The data below is to be set down again exactly as written.

• **Extracted entries**
[Start of Attachment]
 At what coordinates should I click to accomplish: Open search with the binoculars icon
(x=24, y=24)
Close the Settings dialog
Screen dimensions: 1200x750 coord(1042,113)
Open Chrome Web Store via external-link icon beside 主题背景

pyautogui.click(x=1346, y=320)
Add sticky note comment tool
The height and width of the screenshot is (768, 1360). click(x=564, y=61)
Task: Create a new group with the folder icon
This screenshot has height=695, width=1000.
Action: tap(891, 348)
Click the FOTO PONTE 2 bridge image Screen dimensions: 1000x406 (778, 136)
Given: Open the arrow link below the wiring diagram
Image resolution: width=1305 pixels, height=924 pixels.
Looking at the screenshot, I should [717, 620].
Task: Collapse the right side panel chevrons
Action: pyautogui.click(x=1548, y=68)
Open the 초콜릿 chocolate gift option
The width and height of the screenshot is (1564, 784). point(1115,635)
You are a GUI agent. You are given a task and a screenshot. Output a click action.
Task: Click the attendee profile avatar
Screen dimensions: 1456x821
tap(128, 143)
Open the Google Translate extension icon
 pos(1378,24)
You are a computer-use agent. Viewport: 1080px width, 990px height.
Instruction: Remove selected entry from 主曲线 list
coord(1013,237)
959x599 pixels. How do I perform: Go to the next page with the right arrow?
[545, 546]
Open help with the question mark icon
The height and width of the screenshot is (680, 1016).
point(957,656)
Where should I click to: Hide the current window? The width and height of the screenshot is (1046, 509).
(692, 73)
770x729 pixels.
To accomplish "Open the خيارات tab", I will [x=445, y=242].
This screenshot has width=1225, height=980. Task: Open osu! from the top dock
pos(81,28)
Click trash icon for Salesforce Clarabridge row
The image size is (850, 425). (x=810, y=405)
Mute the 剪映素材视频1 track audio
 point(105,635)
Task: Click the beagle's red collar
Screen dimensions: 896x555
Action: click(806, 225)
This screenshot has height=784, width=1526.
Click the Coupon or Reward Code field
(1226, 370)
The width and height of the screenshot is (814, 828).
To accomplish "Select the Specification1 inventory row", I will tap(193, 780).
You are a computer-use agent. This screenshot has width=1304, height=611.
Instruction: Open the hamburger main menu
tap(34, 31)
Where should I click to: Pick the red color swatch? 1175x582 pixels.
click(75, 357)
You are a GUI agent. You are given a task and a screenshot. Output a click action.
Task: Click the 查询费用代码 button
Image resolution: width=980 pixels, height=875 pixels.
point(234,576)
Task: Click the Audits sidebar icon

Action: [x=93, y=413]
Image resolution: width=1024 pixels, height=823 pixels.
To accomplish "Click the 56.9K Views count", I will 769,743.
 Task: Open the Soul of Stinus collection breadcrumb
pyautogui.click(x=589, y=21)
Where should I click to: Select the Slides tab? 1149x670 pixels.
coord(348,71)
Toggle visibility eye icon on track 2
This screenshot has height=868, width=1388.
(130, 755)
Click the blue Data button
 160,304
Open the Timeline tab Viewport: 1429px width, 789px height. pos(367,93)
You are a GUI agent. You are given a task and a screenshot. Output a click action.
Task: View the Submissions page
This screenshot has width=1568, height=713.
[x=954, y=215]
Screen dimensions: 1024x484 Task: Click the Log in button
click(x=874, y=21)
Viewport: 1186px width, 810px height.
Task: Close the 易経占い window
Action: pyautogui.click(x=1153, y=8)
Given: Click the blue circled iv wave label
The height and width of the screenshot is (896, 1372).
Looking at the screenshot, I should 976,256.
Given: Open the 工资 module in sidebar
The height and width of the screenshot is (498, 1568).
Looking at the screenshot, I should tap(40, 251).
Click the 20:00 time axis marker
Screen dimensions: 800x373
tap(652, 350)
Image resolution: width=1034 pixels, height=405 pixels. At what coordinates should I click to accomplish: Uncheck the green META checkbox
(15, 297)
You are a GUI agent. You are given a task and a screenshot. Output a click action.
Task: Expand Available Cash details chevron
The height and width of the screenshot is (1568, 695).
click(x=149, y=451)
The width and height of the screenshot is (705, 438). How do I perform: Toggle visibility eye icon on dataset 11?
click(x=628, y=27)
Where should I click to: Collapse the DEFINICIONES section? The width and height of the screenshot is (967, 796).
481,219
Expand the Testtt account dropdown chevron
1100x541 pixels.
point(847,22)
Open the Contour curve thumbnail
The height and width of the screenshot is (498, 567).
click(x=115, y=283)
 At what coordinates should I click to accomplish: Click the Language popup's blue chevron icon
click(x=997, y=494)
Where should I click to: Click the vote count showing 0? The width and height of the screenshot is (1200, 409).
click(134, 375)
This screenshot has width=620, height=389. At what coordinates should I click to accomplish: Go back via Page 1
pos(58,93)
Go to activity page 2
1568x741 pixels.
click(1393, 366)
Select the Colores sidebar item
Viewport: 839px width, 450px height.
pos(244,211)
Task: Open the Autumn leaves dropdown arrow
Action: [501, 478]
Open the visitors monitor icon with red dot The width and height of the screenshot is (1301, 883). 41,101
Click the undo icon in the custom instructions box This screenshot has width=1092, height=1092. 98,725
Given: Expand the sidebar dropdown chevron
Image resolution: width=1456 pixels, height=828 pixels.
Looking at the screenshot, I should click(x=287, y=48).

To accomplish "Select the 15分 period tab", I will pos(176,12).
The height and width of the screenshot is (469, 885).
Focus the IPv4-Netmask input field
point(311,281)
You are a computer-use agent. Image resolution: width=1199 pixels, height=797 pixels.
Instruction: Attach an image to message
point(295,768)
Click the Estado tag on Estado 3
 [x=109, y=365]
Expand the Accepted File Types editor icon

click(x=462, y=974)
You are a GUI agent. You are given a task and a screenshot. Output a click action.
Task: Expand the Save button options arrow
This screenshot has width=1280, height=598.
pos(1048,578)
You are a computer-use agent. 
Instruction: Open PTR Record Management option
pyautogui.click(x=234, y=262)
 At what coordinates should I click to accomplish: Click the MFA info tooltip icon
[End of Attachment]
• **Exercise answer**
 At what coordinates should I click to accomplish: Open search with the binoculars icon
(x=24, y=24)
Close the Settings dialog
Screen dimensions: 1200x750 coord(1042,113)
Open Chrome Web Store via external-link icon beside 主题背景

pyautogui.click(x=1346, y=320)
Add sticky note comment tool
The height and width of the screenshot is (768, 1360). click(x=564, y=61)
Task: Create a new group with the folder icon
This screenshot has height=695, width=1000.
Action: tap(891, 348)
Click the FOTO PONTE 2 bridge image Screen dimensions: 1000x406 (778, 136)
Given: Open the arrow link below the wiring diagram
Image resolution: width=1305 pixels, height=924 pixels.
Looking at the screenshot, I should [717, 620].
Task: Collapse the right side panel chevrons
Action: pyautogui.click(x=1548, y=68)
Open the 초콜릿 chocolate gift option
The width and height of the screenshot is (1564, 784). point(1115,635)
You are a GUI agent. You are given a task and a screenshot. Output a click action.
Task: Click the attendee profile avatar
Screen dimensions: 1456x821
tap(128, 143)
Open the Google Translate extension icon
 pos(1378,24)
You are a computer-use agent. Viewport: 1080px width, 990px height.
Instruction: Remove selected entry from 主曲线 list
coord(1013,237)
959x599 pixels. How do I perform: Go to the next page with the right arrow?
[545, 546]
Open help with the question mark icon
The height and width of the screenshot is (680, 1016).
point(957,656)
Where should I click to: Hide the current window? The width and height of the screenshot is (1046, 509).
(692, 73)
770x729 pixels.
To accomplish "Open the خيارات tab", I will [x=445, y=242].
This screenshot has width=1225, height=980. Task: Open osu! from the top dock
pos(81,28)
Click trash icon for Salesforce Clarabridge row
The image size is (850, 425). (x=810, y=405)
Mute the 剪映素材视频1 track audio
 point(105,635)
Task: Click the beagle's red collar
Screen dimensions: 896x555
Action: click(806, 225)
This screenshot has height=784, width=1526.
Click the Coupon or Reward Code field
(1226, 370)
The width and height of the screenshot is (814, 828).
To accomplish "Select the Specification1 inventory row", I will tap(193, 780).
You are a computer-use agent. This screenshot has width=1304, height=611.
Instruction: Open the hamburger main menu
tap(34, 31)
Where should I click to: Pick the red color swatch? 1175x582 pixels.
click(75, 357)
You are a GUI agent. You are given a task and a screenshot. Output a click action.
Task: Click the 查询费用代码 button
Image resolution: width=980 pixels, height=875 pixels.
point(234,576)
Task: Click the Audits sidebar icon

Action: [x=93, y=413]
Image resolution: width=1024 pixels, height=823 pixels.
To accomplish "Click the 56.9K Views count", I will 769,743.
 Task: Open the Soul of Stinus collection breadcrumb
pyautogui.click(x=589, y=21)
Where should I click to: Select the Slides tab? 1149x670 pixels.
coord(348,71)
Toggle visibility eye icon on track 2
This screenshot has height=868, width=1388.
(130, 755)
Click the blue Data button
 160,304
Open the Timeline tab Viewport: 1429px width, 789px height. pos(367,93)
You are a GUI agent. You are given a task and a screenshot. Output a click action.
Task: View the Submissions page
This screenshot has width=1568, height=713.
[x=954, y=215]
Screen dimensions: 1024x484 Task: Click the Log in button
click(x=874, y=21)
Viewport: 1186px width, 810px height.
Task: Close the 易経占い window
Action: pyautogui.click(x=1153, y=8)
Given: Click the blue circled iv wave label
The height and width of the screenshot is (896, 1372).
Looking at the screenshot, I should 976,256.
Given: Open the 工资 module in sidebar
The height and width of the screenshot is (498, 1568).
Looking at the screenshot, I should tap(40, 251).
Click the 20:00 time axis marker
Screen dimensions: 800x373
tap(652, 350)
Image resolution: width=1034 pixels, height=405 pixels. At what coordinates should I click to accomplish: Uncheck the green META checkbox
(15, 297)
You are a GUI agent. You are given a task and a screenshot. Output a click action.
Task: Expand Available Cash details chevron
The height and width of the screenshot is (1568, 695).
click(x=149, y=451)
The width and height of the screenshot is (705, 438). How do I perform: Toggle visibility eye icon on dataset 11?
click(x=628, y=27)
Where should I click to: Collapse the DEFINICIONES section? The width and height of the screenshot is (967, 796).
481,219
Expand the Testtt account dropdown chevron
1100x541 pixels.
point(847,22)
Open the Contour curve thumbnail
The height and width of the screenshot is (498, 567).
click(x=115, y=283)
 At what coordinates should I click to accomplish: Click the Language popup's blue chevron icon
click(x=997, y=494)
Where should I click to: Click the vote count showing 0? The width and height of the screenshot is (1200, 409).
click(134, 375)
This screenshot has width=620, height=389. At what coordinates should I click to accomplish: Go back via Page 1
pos(58,93)
Go to activity page 2
1568x741 pixels.
click(1393, 366)
Select the Colores sidebar item
Viewport: 839px width, 450px height.
pos(244,211)
Task: Open the Autumn leaves dropdown arrow
Action: [501, 478]
Open the visitors monitor icon with red dot The width and height of the screenshot is (1301, 883). 41,101
Click the undo icon in the custom instructions box This screenshot has width=1092, height=1092. 98,725
Given: Expand the sidebar dropdown chevron
Image resolution: width=1456 pixels, height=828 pixels.
Looking at the screenshot, I should click(x=287, y=48).

To accomplish "Select the 15分 period tab", I will pos(176,12).
The height and width of the screenshot is (469, 885).
Focus the IPv4-Netmask input field
point(311,281)
You are a computer-use agent. Image resolution: width=1199 pixels, height=797 pixels.
Instruction: Attach an image to message
point(295,768)
Click the Estado tag on Estado 3
 [x=109, y=365]
Expand the Accepted File Types editor icon

click(x=462, y=974)
You are a GUI agent. You are given a task and a screenshot. Output a click action.
Task: Expand the Save button options arrow
This screenshot has width=1280, height=598.
pos(1048,578)
You are a computer-use agent. 
Instruction: Open PTR Record Management option
pyautogui.click(x=234, y=262)
 At what coordinates should I click to accomplish: Click the MFA info tooltip icon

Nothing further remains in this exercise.